Results also showed that lesions treated with DCB had a lower late lumen loss compared with patients treated with uncoated balloon or DES therapy (weighted mean difference: -0.41; 95% CI: -0.79 to -0.03; P=.04).

The authors of the study also noted that while initial data display favorable outcomes with DCB compared with uncoated balloons in this setting, 2 subsequenttrials2,3 did not confirm these results.

In fact, 1 of the trials3 revealed potential harm associated with a DCB device, which was subsequently withdrawn from the market. Additional trials should be conducted to investigate developments in DCB technology.

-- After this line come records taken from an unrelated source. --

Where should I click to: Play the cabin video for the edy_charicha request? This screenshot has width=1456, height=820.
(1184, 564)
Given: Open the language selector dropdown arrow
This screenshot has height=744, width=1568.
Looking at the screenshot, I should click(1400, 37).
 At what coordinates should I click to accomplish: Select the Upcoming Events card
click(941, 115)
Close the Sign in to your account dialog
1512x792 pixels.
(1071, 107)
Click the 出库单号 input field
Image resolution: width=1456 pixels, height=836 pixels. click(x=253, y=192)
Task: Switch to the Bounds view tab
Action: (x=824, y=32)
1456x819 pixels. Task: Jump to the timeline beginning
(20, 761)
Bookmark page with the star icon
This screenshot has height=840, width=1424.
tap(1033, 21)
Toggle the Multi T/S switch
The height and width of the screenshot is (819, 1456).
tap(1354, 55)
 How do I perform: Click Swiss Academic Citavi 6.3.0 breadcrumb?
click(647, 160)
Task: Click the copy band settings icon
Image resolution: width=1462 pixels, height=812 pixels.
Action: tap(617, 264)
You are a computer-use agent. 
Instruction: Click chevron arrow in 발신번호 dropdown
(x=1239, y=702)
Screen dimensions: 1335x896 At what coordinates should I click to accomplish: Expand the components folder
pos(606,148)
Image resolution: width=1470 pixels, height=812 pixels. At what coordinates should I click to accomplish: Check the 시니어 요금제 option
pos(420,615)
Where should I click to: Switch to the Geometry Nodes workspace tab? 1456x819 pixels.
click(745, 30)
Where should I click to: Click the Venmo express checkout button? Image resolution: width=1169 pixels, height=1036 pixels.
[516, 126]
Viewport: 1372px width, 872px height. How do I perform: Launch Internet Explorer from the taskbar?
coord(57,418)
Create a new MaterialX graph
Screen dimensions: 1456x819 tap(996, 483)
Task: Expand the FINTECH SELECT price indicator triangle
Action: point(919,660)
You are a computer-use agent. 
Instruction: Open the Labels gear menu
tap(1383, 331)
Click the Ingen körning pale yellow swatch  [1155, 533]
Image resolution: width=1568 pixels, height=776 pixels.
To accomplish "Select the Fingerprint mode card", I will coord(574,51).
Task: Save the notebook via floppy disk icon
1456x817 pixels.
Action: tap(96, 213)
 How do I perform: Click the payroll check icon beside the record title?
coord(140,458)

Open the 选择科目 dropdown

“Further studies, in larger number of patients receiving a standardized wound care management and a longer follow-up are still required to disclose the role of DCB for atherosclerotic disease of infrapopliteal arteries,” they concluded.

References

  1. Cassese S, Ndrepepa G, Liistro F, et al. Drug-coated balloon for revascularization of infrapopliteal arteries: A meta-analysis of randomized trials. JACC Cardiovasc Interv. 2016. doi: 10.1016/j.jcin.2016.02.011
  2. Zeller T, Beschorner U, Pilger E, et al. Paclitaxel-coated balloon in infrapopliteal arteries: 12-month results from the BIOLUX P-II randomized trial (BIOTRONIK’S-First Man study of the Passeo-18 LUX drug releasing PTA Balloon Catheter vs the uncoated Passeo-18 PTA balloon catheter in subjects requiring revascularization of infrapopliteal arteries). JACC Cardiovasc Interv. 2015;8(12):1614-1622. doi: 10.1016/j.jcin.2015.07.011
  3. Zeller T, Baumgartner I, Scheinert D, et al. Drug-eluting balloon vs standard balloon angioplasty for infrapopliteal arterial revascularization in critical limb ischemia: 12-month results from the IN.PACT DEEP randomized trial. J Am Coll Cardiol. 2014;64(15):1568-1576. doi: 10.1016/j.jacc.2014.06.1198.